任务列表
1. 请一字不改地摘录讲有序链表转二叉搜索树的文章中从“本文介绍了一种将有序单链表转”到“for singly-linked list.”的这一段。
2. 请从讲有序链表转二叉搜索树的文章停下的地方接着往下写。

Convert Sorted List to Binary Search Tree

本文介绍了一种将有序单链表转换为高度平衡二叉搜索树(BST)的方法。核心思路在于利用中点分割的方式,选取链表中间元素作为BST根节点,并递归地将左右两部分链表分别构建为根节点的左右子树。

Given a singly linked list where elements are sorted in ascending order, convert it to a height balanced BST.

思路:找到中间节点,中间节点是BST树根,然后中间节点的 左半部分 是树根的左子树, 右半部分是树根的右子树,依次递归下去。


/**
 * Definition for singly-linked list.
 * public class ListNode {
 *     int val;
 *     ListNode next;
 *     ListNode(int x) { val = x; }
 * }
 */
/**
 * Definition for a binary tree node.
 * public class TreeNode {
 *     int val;
 *     TreeNode left;
 *     TreeNode right;
 *     TreeNode(int x) { val = x; }
 * }
 */
public class Solution {
    public TreeNode sortedListToBST(ListNode head) 
    {
        int nlen = 0,i=0;
        ListNode p =head;
        while(p!=null)
        {
            nlen++;
            p=p.next;
        }
        if(nlen==0)

已存储的数据项
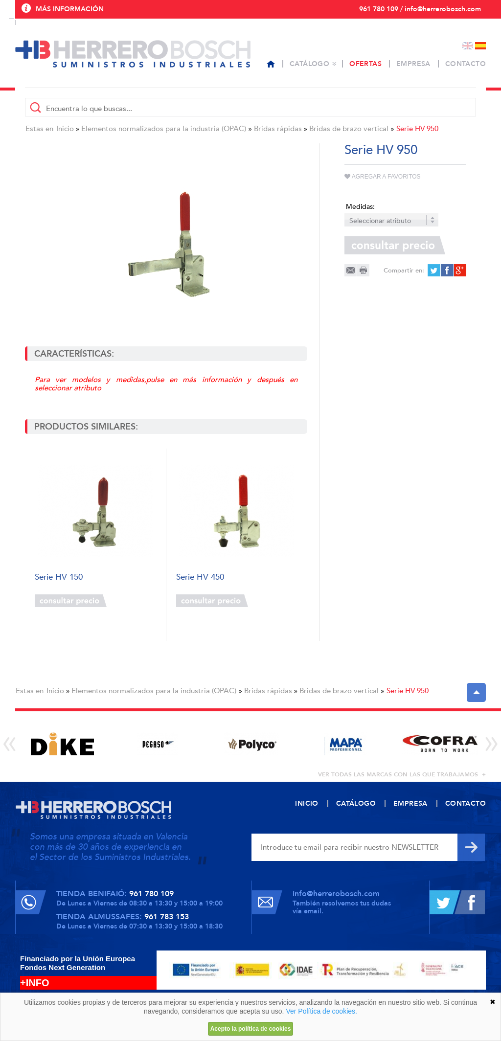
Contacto (465, 63)
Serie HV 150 (59, 577)
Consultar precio (71, 600)
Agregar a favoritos (382, 176)
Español (480, 45)
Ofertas (365, 63)
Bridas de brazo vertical (348, 129)
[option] (62, 743)
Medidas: (360, 206)
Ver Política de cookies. (321, 1011)
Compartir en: (404, 270)
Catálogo (309, 63)
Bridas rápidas (278, 129)
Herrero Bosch (132, 54)
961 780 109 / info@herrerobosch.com (420, 9)
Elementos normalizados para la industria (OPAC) (163, 129)
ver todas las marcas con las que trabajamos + (402, 774)
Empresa (413, 63)
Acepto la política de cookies (250, 1028)
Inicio (65, 129)
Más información (70, 9)
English (467, 45)
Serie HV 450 (200, 577)
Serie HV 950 (417, 129)
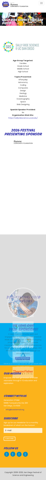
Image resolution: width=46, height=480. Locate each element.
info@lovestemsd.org (15, 409)
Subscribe (9, 438)
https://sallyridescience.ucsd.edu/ (23, 118)
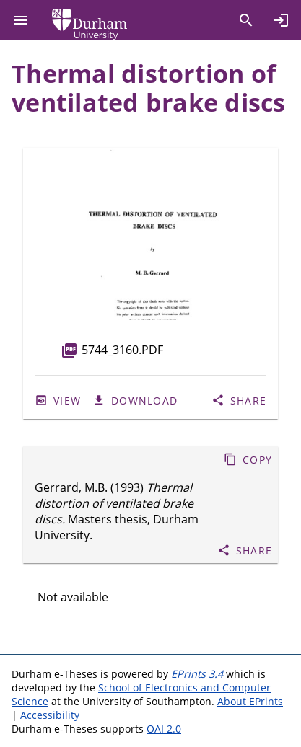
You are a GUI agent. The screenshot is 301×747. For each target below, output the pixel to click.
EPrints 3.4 (197, 674)
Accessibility (49, 715)
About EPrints (250, 701)
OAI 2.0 (164, 728)
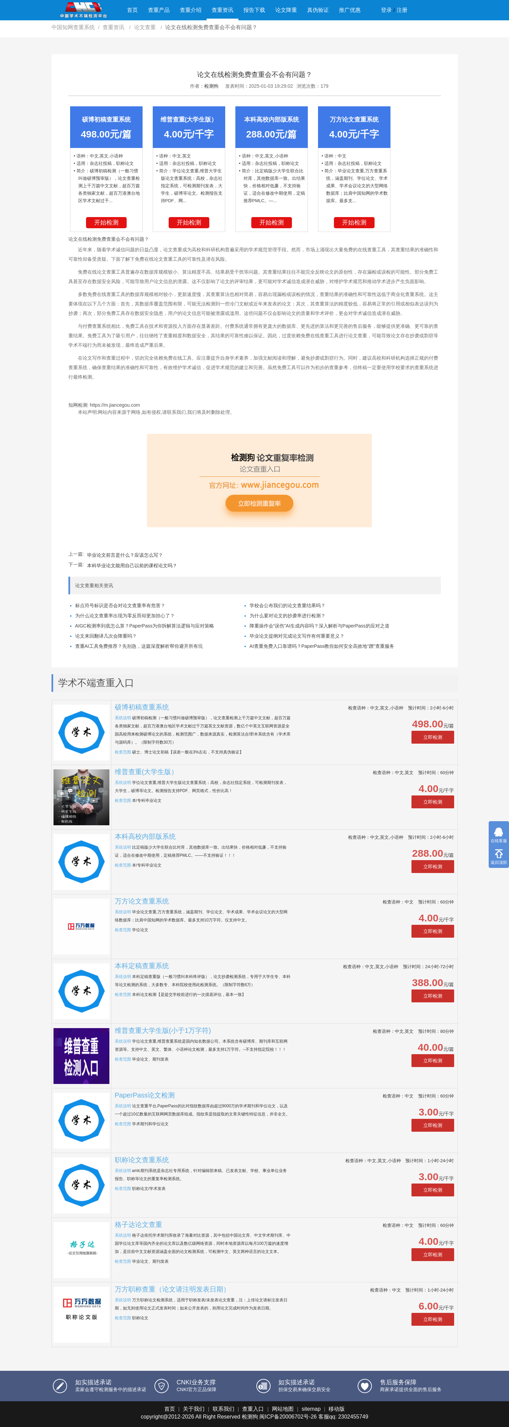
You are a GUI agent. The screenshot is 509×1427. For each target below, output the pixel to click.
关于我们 (194, 1409)
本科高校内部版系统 (145, 836)
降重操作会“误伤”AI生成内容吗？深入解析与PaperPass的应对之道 (319, 626)
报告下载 (254, 10)
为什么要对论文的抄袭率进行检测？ (287, 615)
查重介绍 (191, 10)
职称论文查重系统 (142, 1160)
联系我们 (223, 1409)
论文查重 (145, 27)
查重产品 (159, 10)
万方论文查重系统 (142, 901)
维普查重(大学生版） (146, 771)
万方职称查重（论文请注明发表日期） (172, 1289)
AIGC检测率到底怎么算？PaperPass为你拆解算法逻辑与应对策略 (144, 626)
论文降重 (286, 10)
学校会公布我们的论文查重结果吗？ (287, 605)
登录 (386, 10)
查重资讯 (222, 10)
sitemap (311, 1409)
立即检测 (432, 737)
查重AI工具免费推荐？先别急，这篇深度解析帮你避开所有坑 (139, 646)
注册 (402, 10)
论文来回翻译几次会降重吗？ (106, 636)
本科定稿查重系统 (142, 966)
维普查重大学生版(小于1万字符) (163, 1030)
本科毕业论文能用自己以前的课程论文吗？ (132, 565)
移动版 (336, 1409)
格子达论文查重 (138, 1224)
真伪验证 (318, 10)
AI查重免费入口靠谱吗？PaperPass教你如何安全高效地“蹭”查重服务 (322, 646)
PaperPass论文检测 (145, 1095)
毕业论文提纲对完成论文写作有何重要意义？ (297, 636)
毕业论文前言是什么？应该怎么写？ (125, 555)
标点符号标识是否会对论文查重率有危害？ (120, 605)
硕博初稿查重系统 (142, 707)
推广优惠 (350, 10)
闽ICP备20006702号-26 (288, 1417)
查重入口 (253, 1409)
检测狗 (211, 86)
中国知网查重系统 (73, 27)
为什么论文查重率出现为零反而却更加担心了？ (125, 615)
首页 (132, 10)
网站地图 (283, 1409)
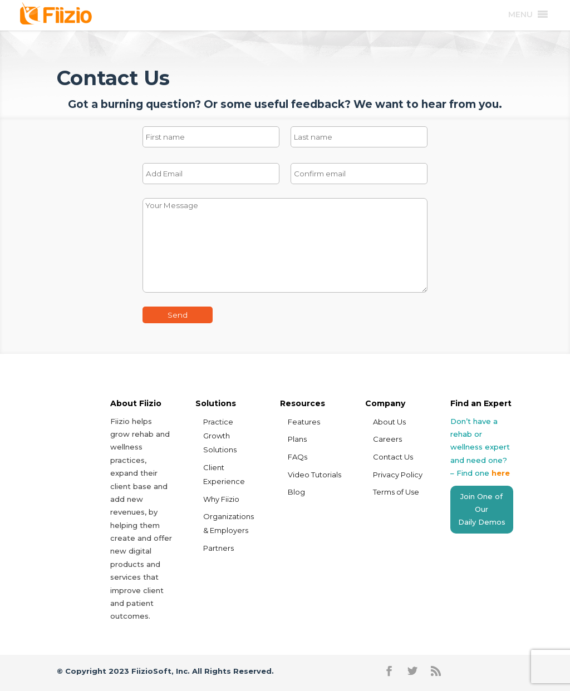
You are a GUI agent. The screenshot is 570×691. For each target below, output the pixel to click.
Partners (218, 548)
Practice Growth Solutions (220, 435)
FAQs (297, 456)
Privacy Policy (397, 474)
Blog (296, 491)
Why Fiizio (221, 499)
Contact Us (393, 456)
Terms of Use (396, 491)
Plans (297, 439)
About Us (389, 421)
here (501, 472)
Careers (387, 439)
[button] (520, 14)
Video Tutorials (314, 474)
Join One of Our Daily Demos (481, 509)
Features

各题结果
1.
本文介绍了一种将有序单链表转换为高度平衡二叉搜索树(BST)的方法。核心思路在于利用中点分割的方式,选取链表中间元素作为BST根节点,并递归地将左右两部分链表分别构建为根节点的左右子树。

Given a singly linked list where elements are sorted in ascending order, convert it to a height balanced BST.

思路:找到中间节点,中间节点是BST树根,然后中间节点的 左半部分 是树根的左子树, 右半部分是树根的右子树,依次递归下去。


/**
 * Definition for singly-linked list.

2.
            return null;
        int[] num = new int[nlen];
        while(head!=null)
        {
            num[i++]=head.val;
            head=head.next;
        }
        int mid = nlen/2;
        TreeNode root = new TreeNode(num[mid]);
        helper(num,0,mid-1,root,0);
        helper(num,mid+1,nlen-1,root,1);
        return root;
    }
    public void helper(int[] num,int i,int j,TreeNode cur,int flag)
    {
        if(i<=j)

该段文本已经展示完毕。